I had one of the best NYE ever, simply because I had no expectations of a wild night out.

I mentioned my plan yesterday. Sticking to it, I stuffed my pockets full of treats -- cheese, roast beef and a pig's ear for Daisy and a few of those airline-sized bottles of Maker's Mark for daddy -- and we set out to see the fireworks down by the bay. It was a bit hectic when we hit the streets, so in the end we decided to head for high ground closer to the house where we could watch the show instead, and hiked up to Alamo Square Park.

So we're sitting on the side of this hill overlooking the city. I'm chewing on a pig's ear and Daisy's sipping bourbon -- or maybe it was the reverse, I can't say for sure -- and this Asian man with a toddler comes up to say hello to the puppy. I'm pretty sure he was South Korean.

=======

» EXERCISE INSTRUCTIONS
A – Translate this sentence from the New Year's Eve post into French: "It was a bit hectic when we hit the streets, so in the end we decided to head for high ground closer to the house where we could watch the show instead, and hiked up to Alamo Square Park."
B – From the New Year's Eve post, list every treat the narrator stuffed into their pockets before heading out.
C – Pick up the New Year's Eve post right after its final sentence and carry the scene on the hillside forward.

=======

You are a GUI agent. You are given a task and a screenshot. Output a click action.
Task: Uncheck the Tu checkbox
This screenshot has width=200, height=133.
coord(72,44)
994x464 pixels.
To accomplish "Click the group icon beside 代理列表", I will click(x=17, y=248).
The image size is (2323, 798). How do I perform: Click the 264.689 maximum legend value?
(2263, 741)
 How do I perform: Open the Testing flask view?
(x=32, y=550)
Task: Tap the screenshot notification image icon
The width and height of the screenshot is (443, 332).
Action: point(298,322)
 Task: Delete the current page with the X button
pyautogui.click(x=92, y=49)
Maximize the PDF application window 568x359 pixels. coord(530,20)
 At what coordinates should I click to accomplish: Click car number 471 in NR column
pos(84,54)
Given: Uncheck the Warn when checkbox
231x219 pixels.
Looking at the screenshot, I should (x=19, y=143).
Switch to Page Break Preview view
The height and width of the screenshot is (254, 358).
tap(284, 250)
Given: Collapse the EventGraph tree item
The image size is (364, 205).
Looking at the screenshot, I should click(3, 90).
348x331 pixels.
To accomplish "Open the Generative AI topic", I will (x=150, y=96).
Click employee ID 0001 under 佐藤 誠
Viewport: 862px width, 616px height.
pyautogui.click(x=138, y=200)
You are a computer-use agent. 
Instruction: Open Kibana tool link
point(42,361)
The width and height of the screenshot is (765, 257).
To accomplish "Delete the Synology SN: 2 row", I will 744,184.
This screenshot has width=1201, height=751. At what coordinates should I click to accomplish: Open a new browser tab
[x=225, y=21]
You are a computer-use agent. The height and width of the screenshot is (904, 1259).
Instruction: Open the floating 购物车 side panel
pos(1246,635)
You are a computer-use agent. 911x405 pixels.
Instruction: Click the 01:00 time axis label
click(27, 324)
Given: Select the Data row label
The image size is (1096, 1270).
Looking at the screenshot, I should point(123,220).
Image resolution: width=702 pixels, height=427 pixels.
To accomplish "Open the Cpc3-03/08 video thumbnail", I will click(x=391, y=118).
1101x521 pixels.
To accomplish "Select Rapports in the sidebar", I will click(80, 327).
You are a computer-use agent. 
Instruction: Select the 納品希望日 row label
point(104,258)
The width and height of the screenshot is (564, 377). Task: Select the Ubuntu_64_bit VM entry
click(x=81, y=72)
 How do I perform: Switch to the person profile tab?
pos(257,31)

=======

» ANSWERS FOR THE EXERCISE
A – C'était un peu agité quand nous sommes descendus dans la rue, alors nous avons finalement décidé de gagner les hauteurs plus près de la maison, d'où nous pourrions plutôt regarder le spectacle, et nous sommes montés jusqu'à Alamo Square Park.

B –
- Cheese
- Roast beef
- A pig's ear
- A few airline-sized bottles of Maker's Mark

C –
So I do the usual routine -- drop a treat into the 2 year-old's hand and hold it flat so Daisy can grab it without nipping the little tyke by accident. We do this a few times, the baby giggles, momma gets some video and everyone's happy.

Nothing noteworthy about it until poppa thanked me in halting English and shook my hand. And when I withdrew it, I was a bit surprised to see a crumpled up single in my palm -- the guy'd apparently given me a gratuity for my small part in his family's U.S. vacation.